Internationally-recognized speaker Rhonda Magee presents via Zoom to the CBEL Collaborative

CBEL’s Collaborative meetings are an antidote to silo building and specialized thinking. Held every other month, Collaborative gatherings are ripe with opportunity to broaden one’s perspective, to earn your “generalist’s stripes”, adding to those you’ve gained from being a specialist.

Collaboratives aren’t random, like some pick-up game of back yard basketball. Instead, they’re an amalgam forged around the focused desire to make Salem and Keizer healthier and more resilient. Among the 100 or so people gathered are moms and dads from CBEL’s three Neighborhood Family Councils, equally curious teachers and financiers, cops and undertakers, retailers and service professionals, elected officials and volunteers, leaders and followers, the affluent and the striving.

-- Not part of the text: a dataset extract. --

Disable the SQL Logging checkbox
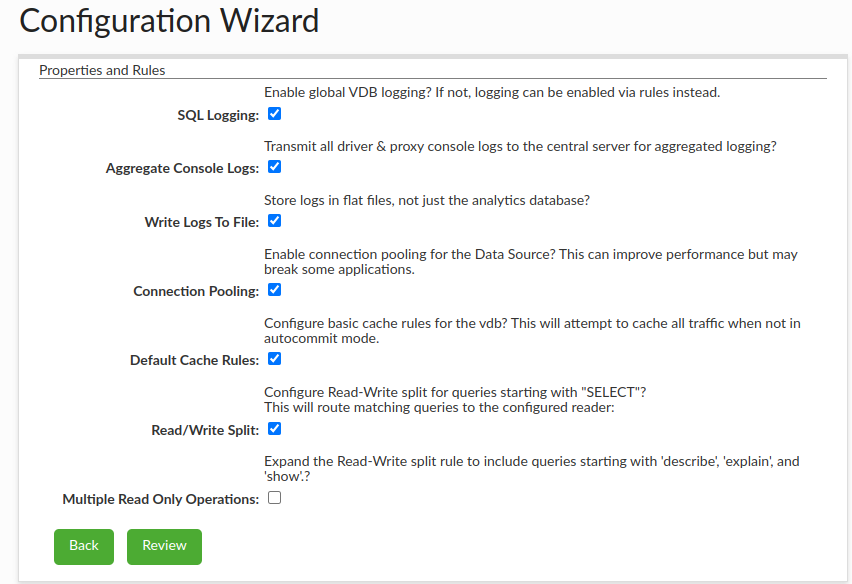852x584 pixels. tap(274, 114)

Local Groundwork Leadership Institute Founder Chris Pineda presents to CBEL Collaborative in September 2023

What motivates the growth of our Collective is a dream, a wish, a goal: that every child in Salem and Keizer is raised in a happy home, grows healthy in body and mind to adulthood and, with a good education and equal opportunity, grows to maturity and thrives.

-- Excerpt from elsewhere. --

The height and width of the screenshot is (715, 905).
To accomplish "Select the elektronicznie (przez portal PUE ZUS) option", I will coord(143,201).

  • The Collective gatherings are social – enjoy a catered breakfast together, and meet other enthusiastic, civic-minded people with shared visions for community health.

  • The gatherings are also educational – learn from presenters like Rhonda Magee, Paul Schmitz, Chris Pineda and Clifton Taulbert, then spend a half hour or more sharing stories and brainstorming strategies in small groups.

  • A third takeaway is a shared sense of hope and possibilities, having quickly established trust with new acquaintances.

  • And finally, hearing from neighbors about the results of their efforts provides confidence that this effort will lift the entire metropolitan area.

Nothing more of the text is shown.